Ao DN, Manuel Lopes Rocha, responsável pela área de propriedade intelectual da PLMJ, explica que estando o registo ativo "o titular tem o direito exclusivo sobre a marca" e só a este "cabe utilizar o nome ou autorizar a sua utilização". O advogado também sublinha que esta é uma marca que se tornou de uso comum, pelo que pode haver uma intervenção judicial considerando que o título registado se diluiu e que, assim sendo, não se justifica o direito de propriedade sobre a marca. Mas só um tribunal poderá ditar este desfecho.
Fundação ameaça processar CML
Os tribunais parecem, aliás, estar no caminho das relações entre a Fundação O Século e a câmara. Emanuel Martins ameaça processar a autarquia, que acusa de ter agido de "má-fé" no processo de indemnização à instituição pelo encerramento da Feira Popular. E acrescenta que O Século abdicou de vários milhões de euros a que teria direito numa situação de "chantagem e coação".
Começando pelo fim. Em dezembro de 2012, a Fundação o Século assinou com a autarquia - então presidida por António Costa - um protocolo em que aceitou receber apenas um milhão de euros de um total de 5,2 milhões que a câmara tinha em dívida. Desde 2010 que a CML não pagava os 2,6 milhões de euros anuais a que estava obrigada por um acordo firmado em 2003, aquando do encerramento da Feira. No mesmo acordo a câmara atribuiu à fundação direitos sobre um terreno destinado à instalação e exploração de um posto de abastecimento de combustíveis. Pelo caminho ficou uma indemnização, prevista no documento de 2003, no cenário de a fundação não participar na gestão da futura feira - 1,2 milhões/ano, sem qualquer limite temporal definido.
Agora vamos ao início. Nesse ano, o do encerramento da Feira Popular, e com Santana Lopes à frente da câmara, as duas partes assinaram um acordo em que a CML garantia à fundação, "durante o período de não funcionamento da feira e até à efetiva laboração do novo parque", uma receita mensal equivalente à média de receitas brutas da feira - valor que veio a ser calculado, por uma comissão arbitral, em 2,6 milhões.
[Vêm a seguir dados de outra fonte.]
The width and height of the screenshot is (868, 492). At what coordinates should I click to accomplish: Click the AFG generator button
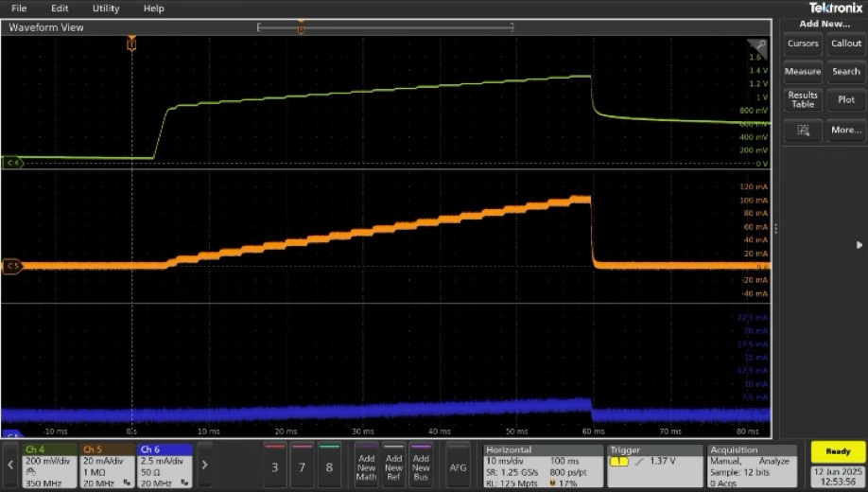(x=458, y=465)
No documento, consultado pelo DN, a CML reconhece a "imprescindibilidade de garantir os meios económicos necessários à continuidade da relevante obra social da fundação".
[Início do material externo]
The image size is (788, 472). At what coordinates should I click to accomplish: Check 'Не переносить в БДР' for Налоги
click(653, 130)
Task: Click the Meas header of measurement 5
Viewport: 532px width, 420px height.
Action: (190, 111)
O montante foi pago até 2010, ano em que a autarquia cessou os pagamentos. "Durante dois anos e meio a câmara não disse nada, nunca nos respondeu, simplesmente deixou de pagar", aponta o presidente da fundação. Em 2012, alegando não ter dinheiro, a autarquia põe em cima da mesa o protocolo em que se dispõe a pagar um milhão de euros.
Após dois anos sem receber um cêntimo daquela que era a principal fonte de financiamento da fundação, O Século estava à beira de fechar portas, alega Emanuel Martins. E assinou. "Aquilo que fizeram foi exaurir-nos financeiramente, até não podermos dizer que não", acusa. O presidente da fundação alega que o acordo foi assinado sob "coação" - "a câmara fez-nos um ultimato... Isto é, de facto, uma extorsão". "Não tenho nada contra o dr. António Costa, mas neste caso teve uma atitude execrável", diz o também antigo deputado do PS.
Emanuel Martins (que à data integrava a direção, mas não era o presidente de O Século) diz-se agora disposto a ir "até às últimas consequências". Mesmo reconhecendo que a situação é difícil - o protocolo assinado em 2012 diz expressamente que a fundação abdica de "quaisquer outras quantias, vencidas ou por vencer", para além da indemnização acordada. Será um argumento poderoso em tribunal, mas Emanuel Martins diz que é uma questão moral: "É inadmissível, a fundação merecia mais respeito. Não estamos a falar de uma obra de vão de escada, mas de uma instituição com 90 anos." O DN questionou a CML sobre estas questões, mas não obteve resposta.